Cú Chub grew up in Cobán, a rural Indigenous community in Guatemala’s northern coffee-growing region, where mountains are laden with orchids. At 15, she traveled to the capital, where she met her husband and found grueling work in textile factories. The couple had four children and settled in a cinder block home in a far-flung suburb among other Mayan-speaking families, commuting up to four hours a day to work long hours for poor pay.


She was a gifted modiste, her family said and chronicled the milestones of her growing family by pasting 5-by-7-inch photographs inside a wrinkled notebook. She kept spools of thread at her sewing table for her own projects, primarily for her grandchildren.

It’s unclear why the family was targeted. But this year they took out another bank loan, this time to pay $10,000 to a smuggler.

On Jan. 15, Cú Chub left at 4 a.m. without telling anyone. In frequent WhatsApp messages to her daughter, she described a lengthy and harrowing journey to the border.

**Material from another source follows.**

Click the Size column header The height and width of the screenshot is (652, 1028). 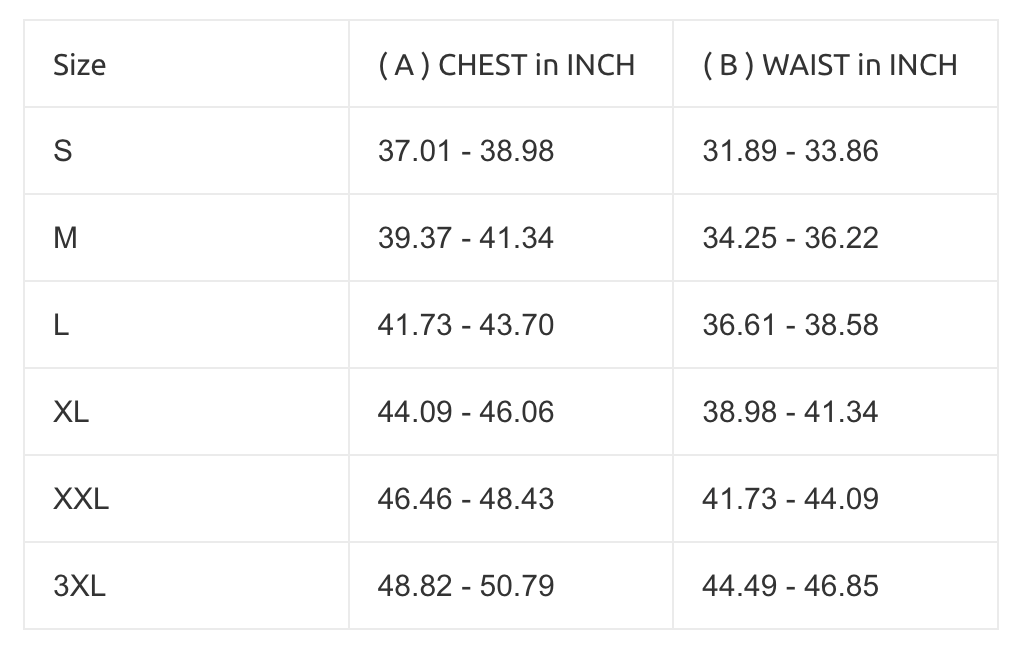click(x=79, y=65)
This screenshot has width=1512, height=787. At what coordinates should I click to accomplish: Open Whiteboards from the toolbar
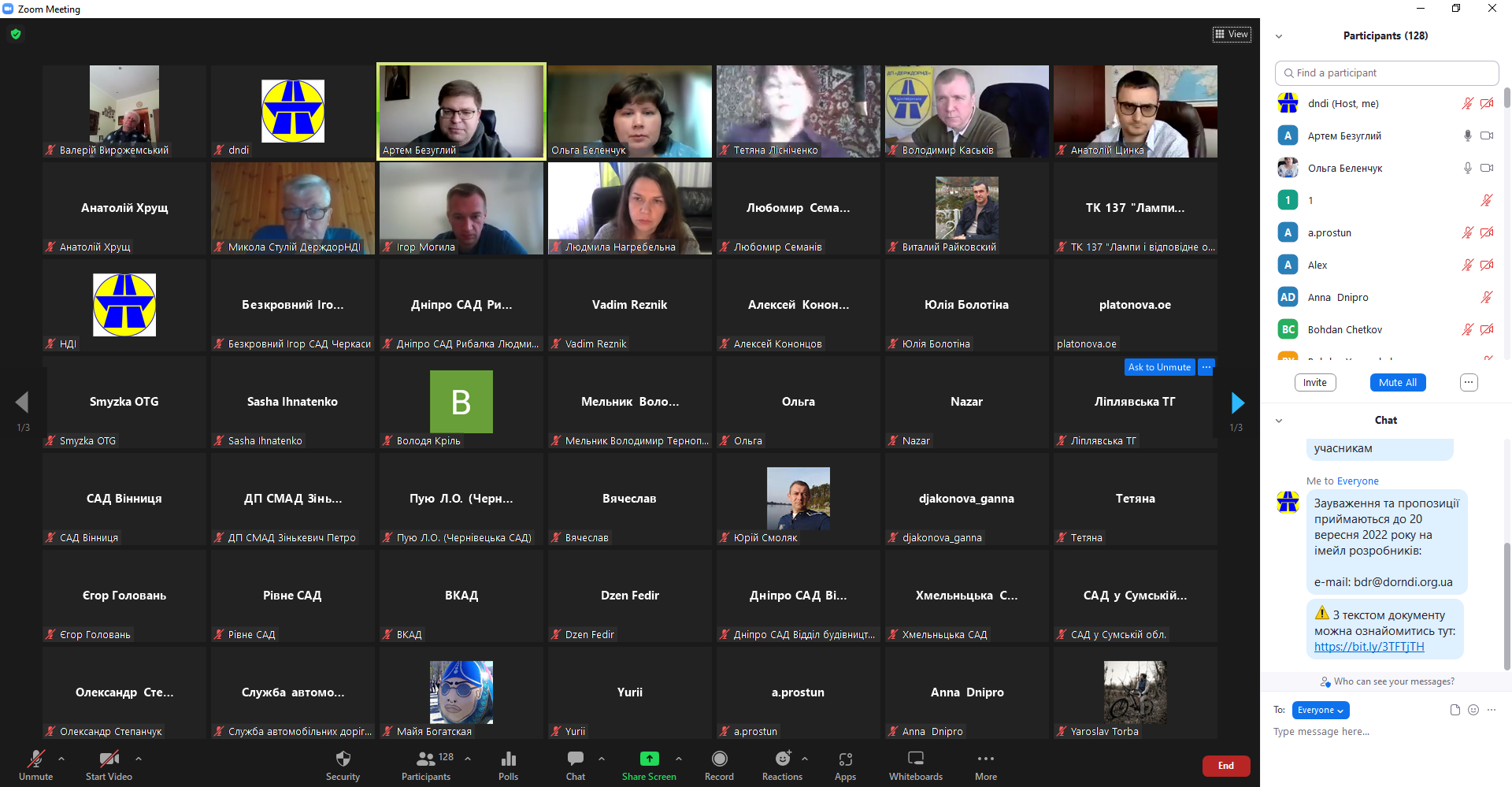click(x=915, y=759)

One stash house was filled with cockroaches and rats. People urinated on themselves inside the tractor-trailer they were traveling in through Mexico. There were times she neither ate nor drank water.

“Make sure you wash your father’s clothes the way I do. Feed him please,” she said. “Take care of each other, respect each other, and don’t mistreat one another.”

Gue used WhatsApp to try to track her mother’s location, but the smugglers would sometimes order the migrants to turn off their phones. Cú Chub’s daughter sent photos and videos of her grandchildren to keep her spirits up. One showed them running into their grandmother’s bedroom one morning expecting to have their ritual bread and coffee together.


But “Tete” wasn’t there. The child began sobbing.

“Tell them not to cry,” she texted back. “Everything is going to be okay.”

As they approached the border, the smugglers divided the 40 migrants into two groups. One was sent to the desert, the other to the river.

Cú Chub would cross by water.

“I can’t deny it, I am nervous and trembling,” she said in a Jan. 25 audio message. “But I know God will give me the strength. … We have suffered, but here we are, in God’s hands. I am confident that He is with me no matter what happens.”

Cú Chub told her daughter to pray because the river had risen and was high.


“En el nombre de Dios nos vamos,” Cú Chub said in the last recording she sent her daughter. “In God’s name, here we go.”


Gue sent her mother messages but got no response, each single check mark indicating her notes hadn’t gone through, amplifying her worry.

Then, six days later, Gue stumbled across a Mexican television station report on YouTube stating that five migrants had died crossing the Rio Grande. It broadcast a close-up photo of her mother’s identification card – her ghostly grayscale mug shot blown up against a light-blue-and-white background, Guatemala’s national colors.

Gue refused to believe it. Why did the report show only her ID? The journalist could have just found it, she thought. It doesn’t mean she drowned. Her mother was a good swimmer. The 21-year-old reasoned that she needed more proof.

But as the days passed with no word from her mother, acceptance crept in. Then Guatemala’s Department of Foreign Affairs called to let them know a funeral home in Eagle Pass had Cú Chub’s remains.

“I never should have let her go,” Gue told herself. “It should’ve been me.”

Gue said she and her relatives are still struggling with denial and hoping that the body Texas officials found was not her mother. They want her home, if for nothing more than to be absolutely sure it is her as they grieve. Consular officials have confirmed to the family that it is her body, though they have not submitted DNA for further verification.

Cú Chub’s family is still in debt. To pay off the loan they took out for her to migrate, they may soon make the same journey that cost them their matriarch.